Rewrite the part of the items that opens with the line containing "Click the Medium blue slider handle" and runs through the end of the items as a numbered list, skipping blank lines. Leave the pictures out of your answer.

[Target pointing data]
BEGIN

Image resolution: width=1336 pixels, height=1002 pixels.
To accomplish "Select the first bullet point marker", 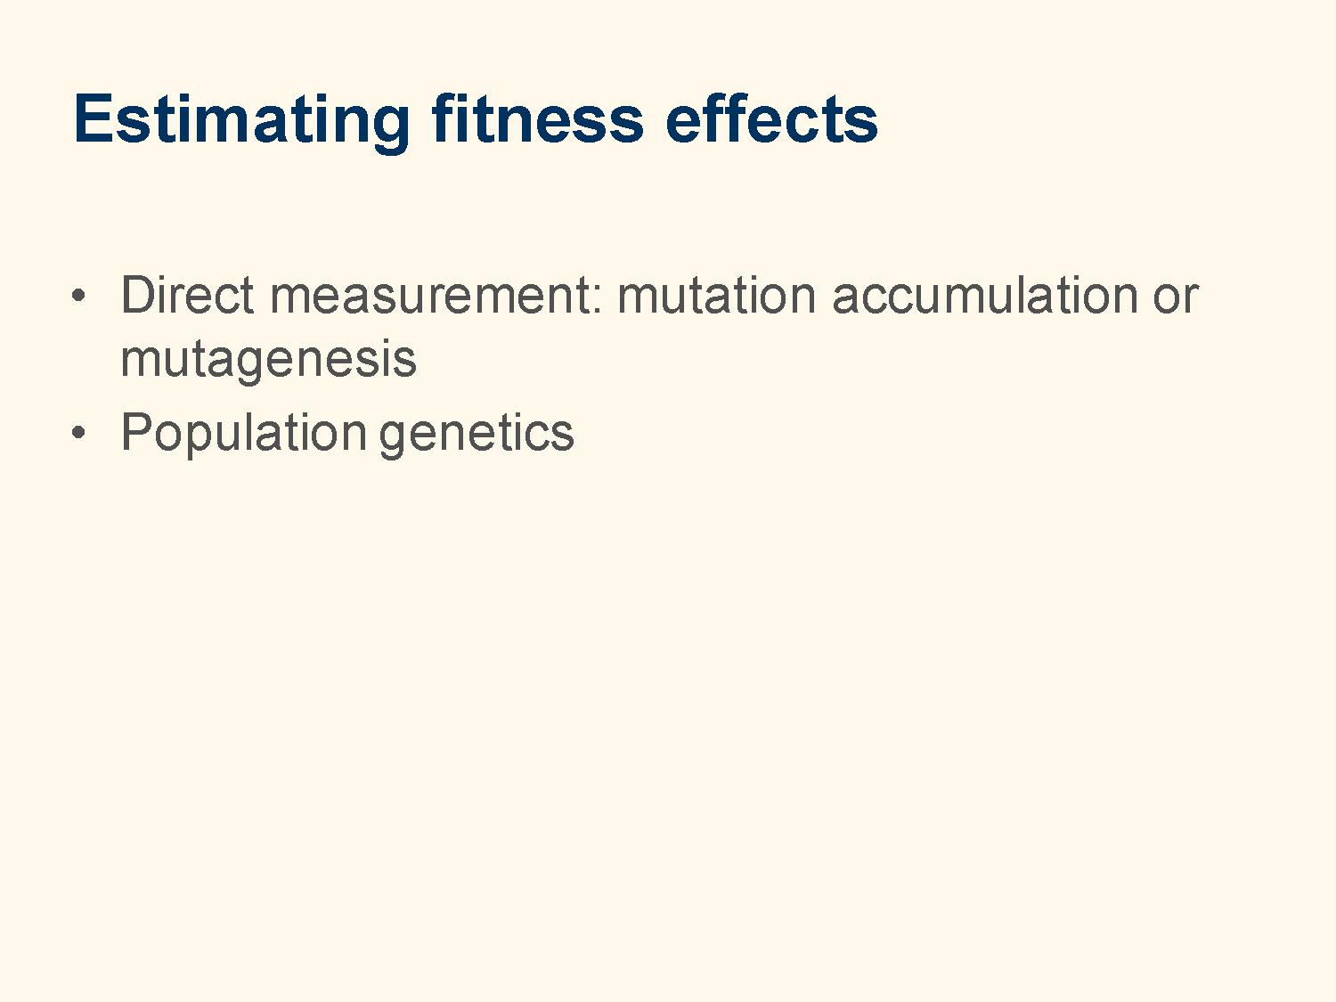I will click(x=79, y=295).
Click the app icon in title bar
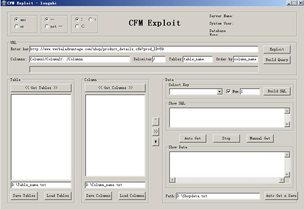304x209 pixels. click(x=3, y=3)
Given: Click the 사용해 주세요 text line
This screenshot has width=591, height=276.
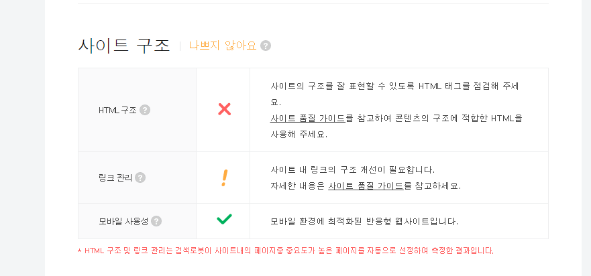Looking at the screenshot, I should tap(299, 135).
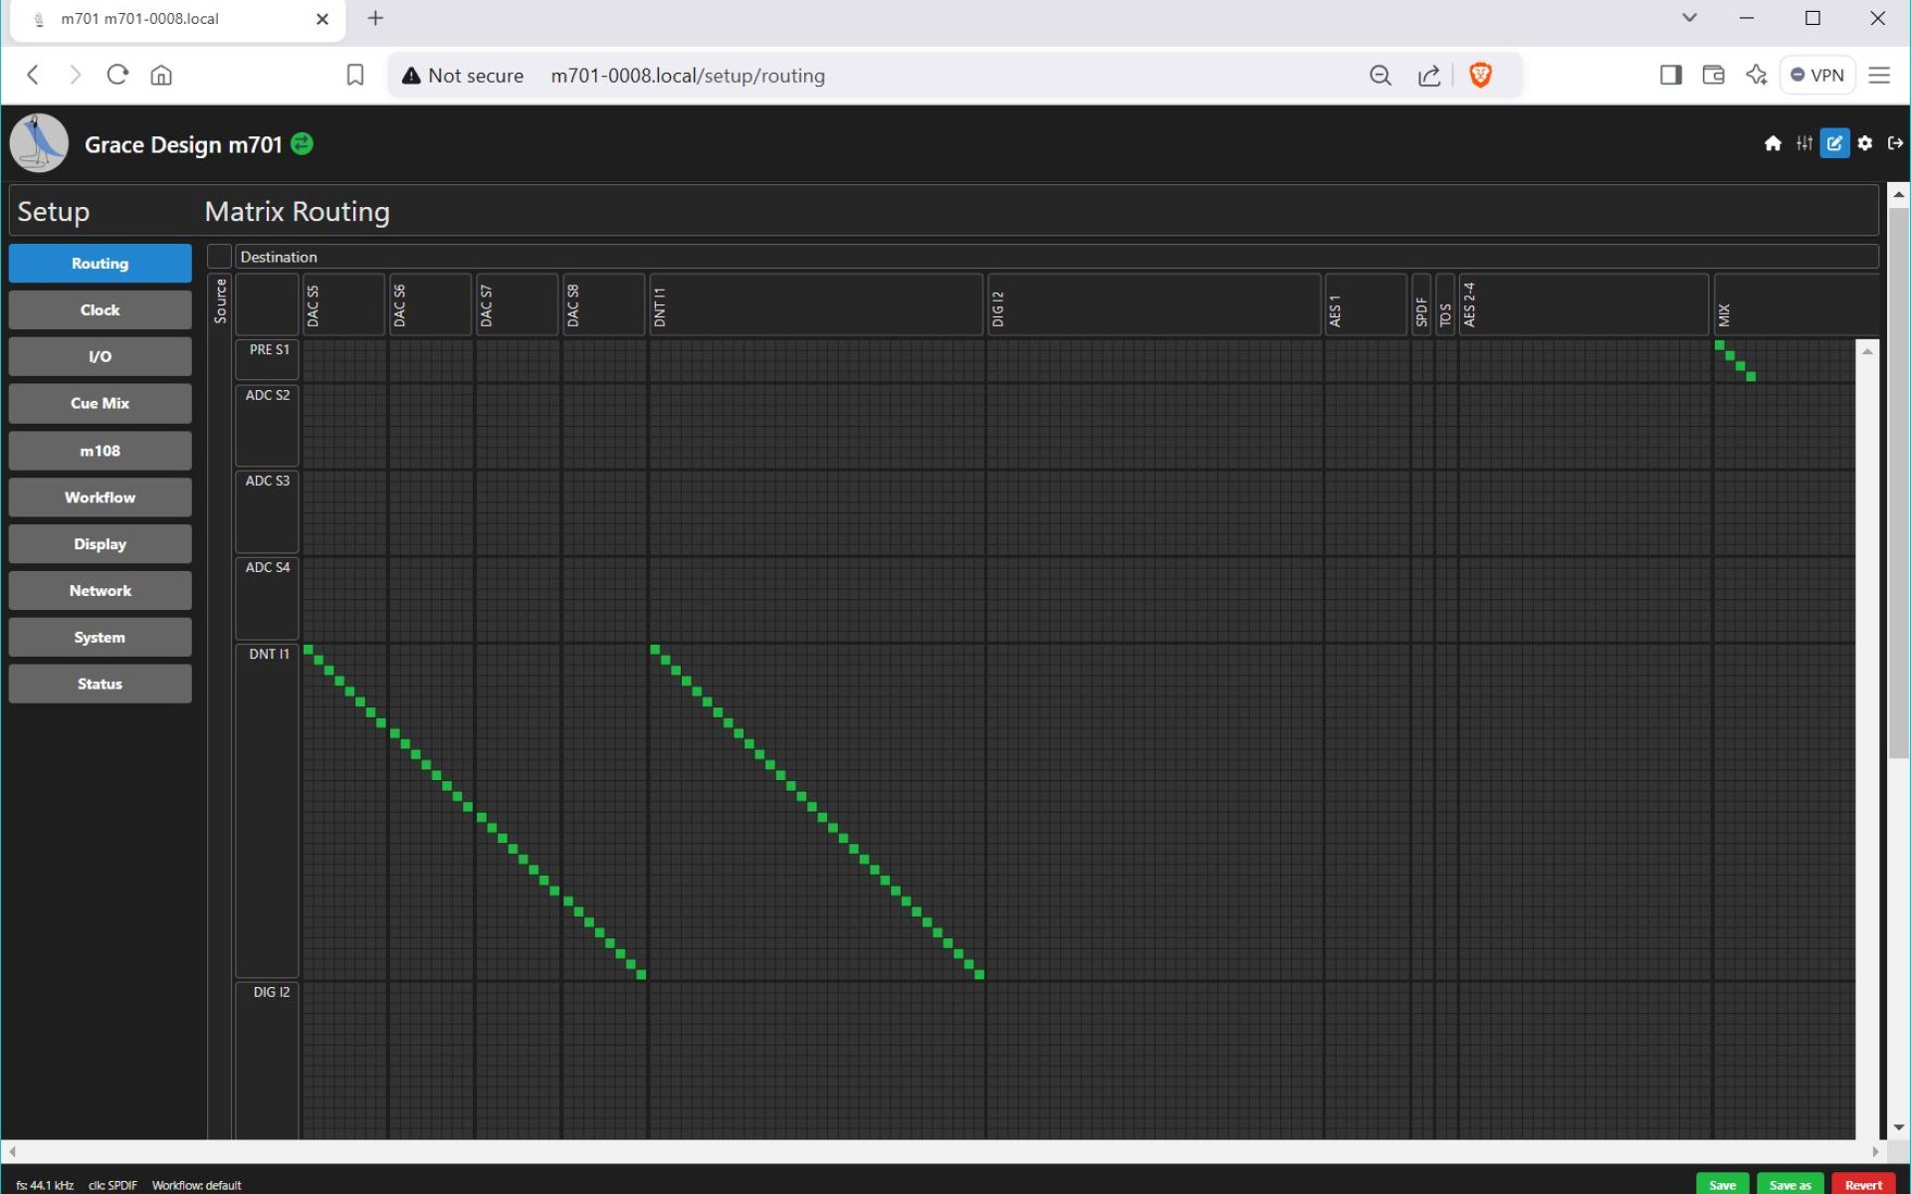Click the green sync status icon
The width and height of the screenshot is (1911, 1194).
click(302, 144)
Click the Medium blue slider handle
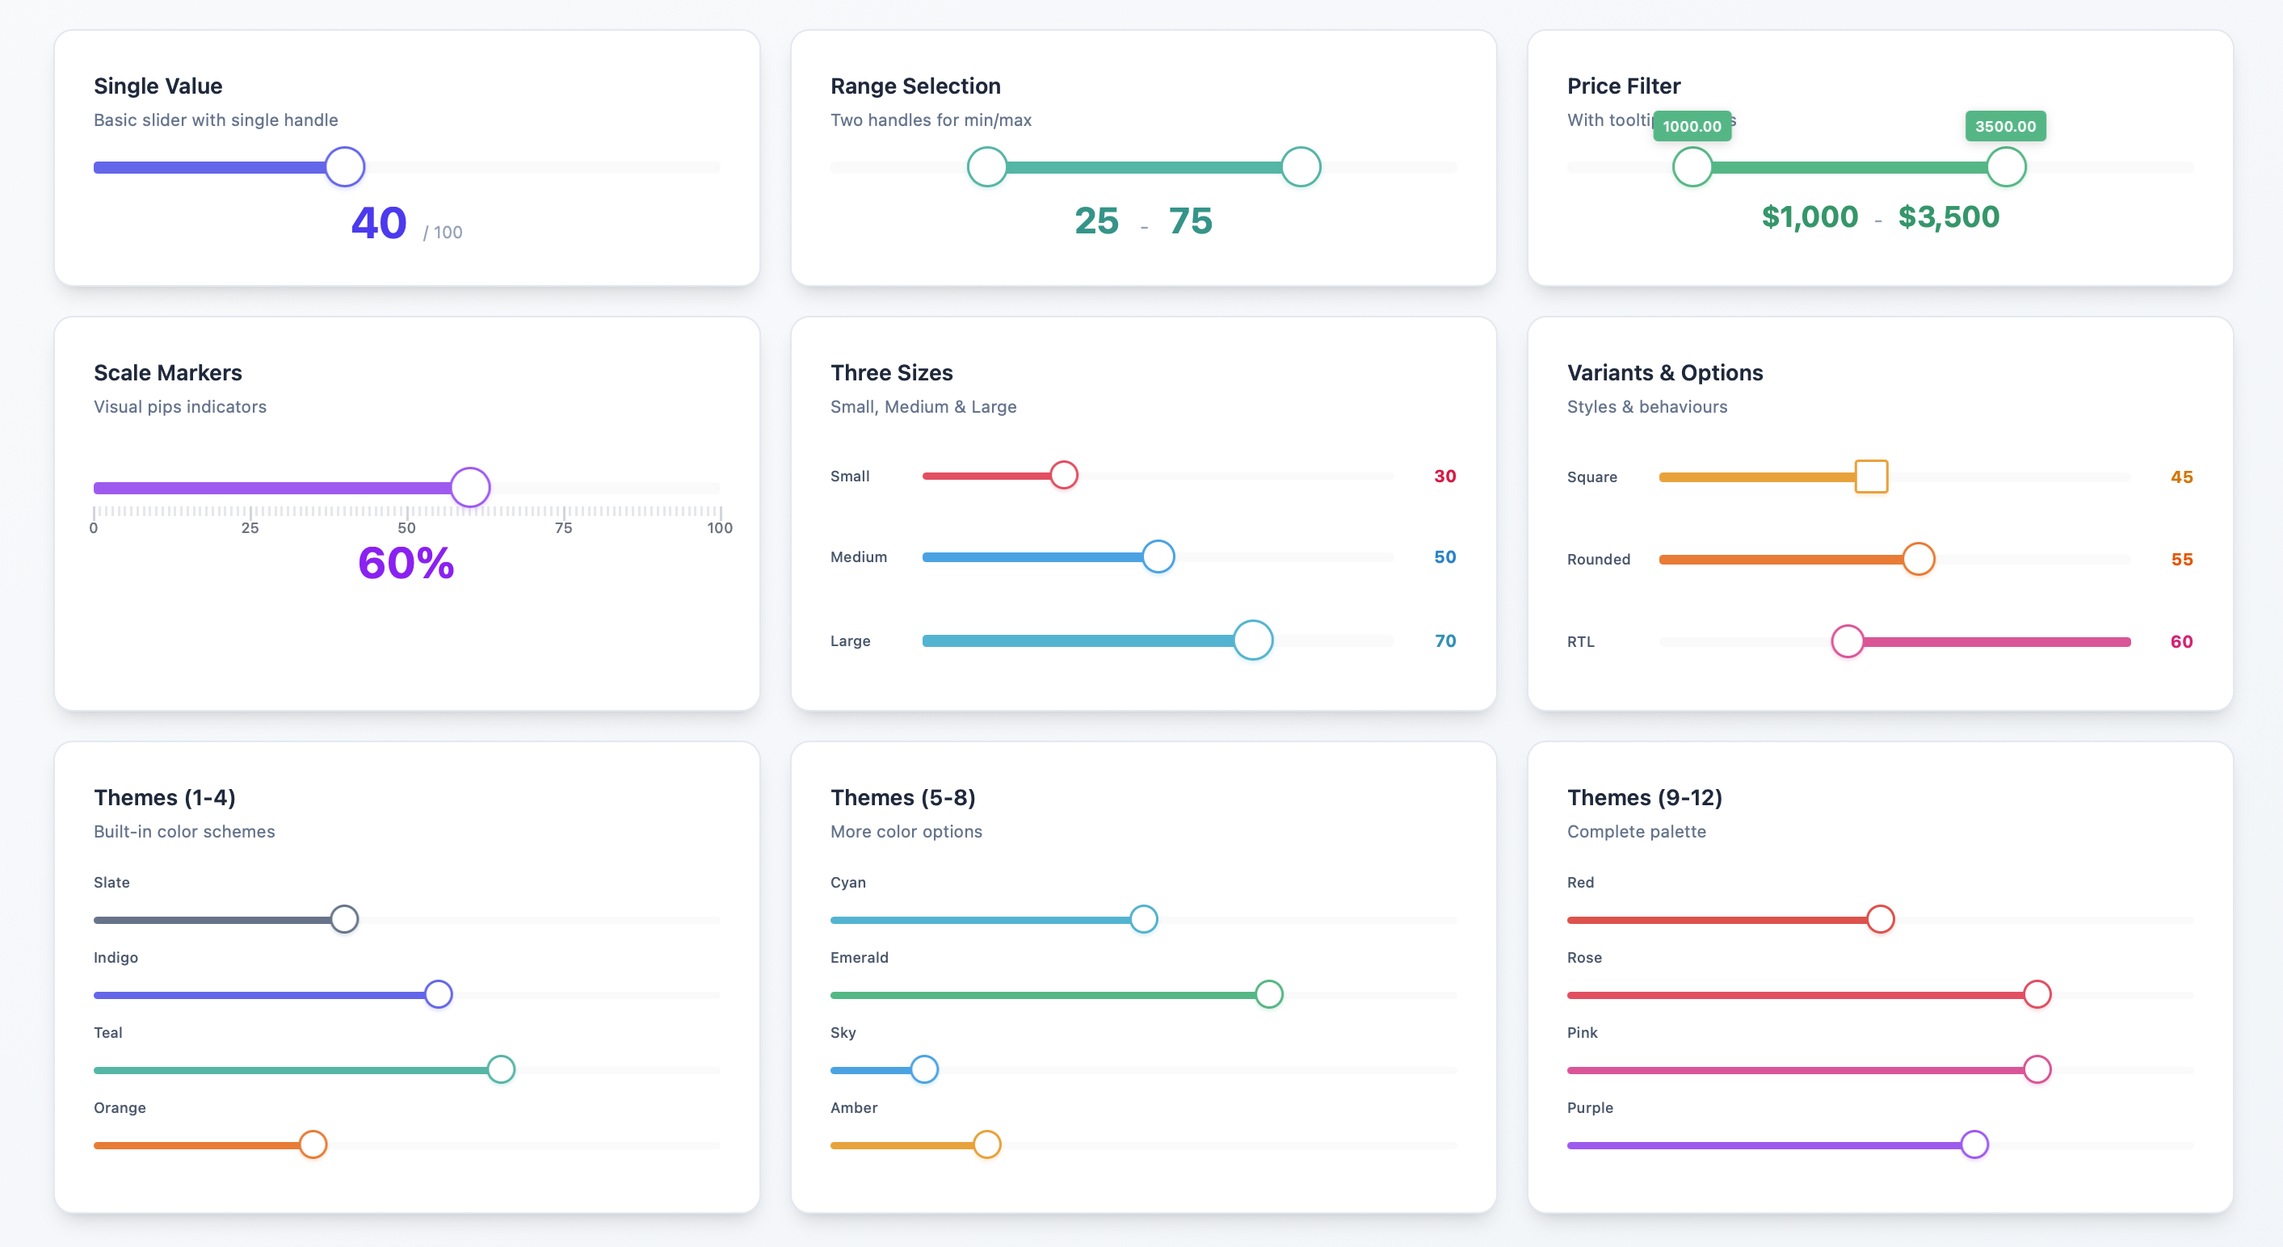The height and width of the screenshot is (1247, 2283). pyautogui.click(x=1157, y=557)
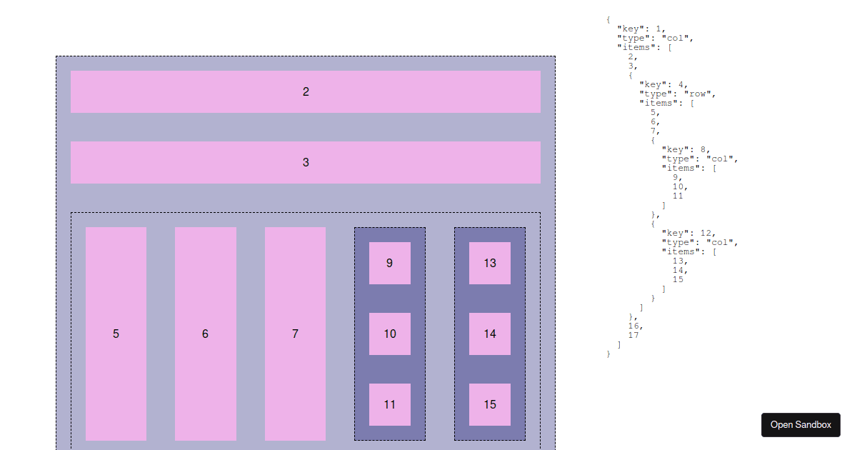This screenshot has width=857, height=450.
Task: Pick the small square labeled 11
Action: pyautogui.click(x=389, y=404)
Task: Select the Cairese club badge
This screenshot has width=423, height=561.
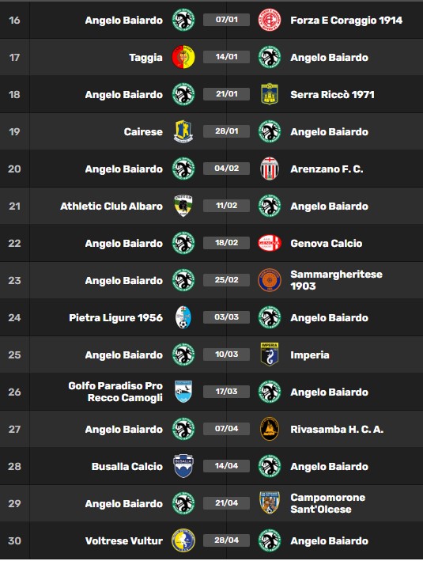Action: (x=183, y=131)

END

> _Answer for this exercise_:
1. Click the Medium blue slider handle
2. The height and width of the screenshot is (1247, 2283). pyautogui.click(x=1157, y=557)
3. This screenshot has width=857, height=450.
4. Task: Pick the small square labeled 11
5. Action: pyautogui.click(x=389, y=404)
6. Task: Select the Cairese club badge
7. This screenshot has width=423, height=561.
8. Action: (x=183, y=131)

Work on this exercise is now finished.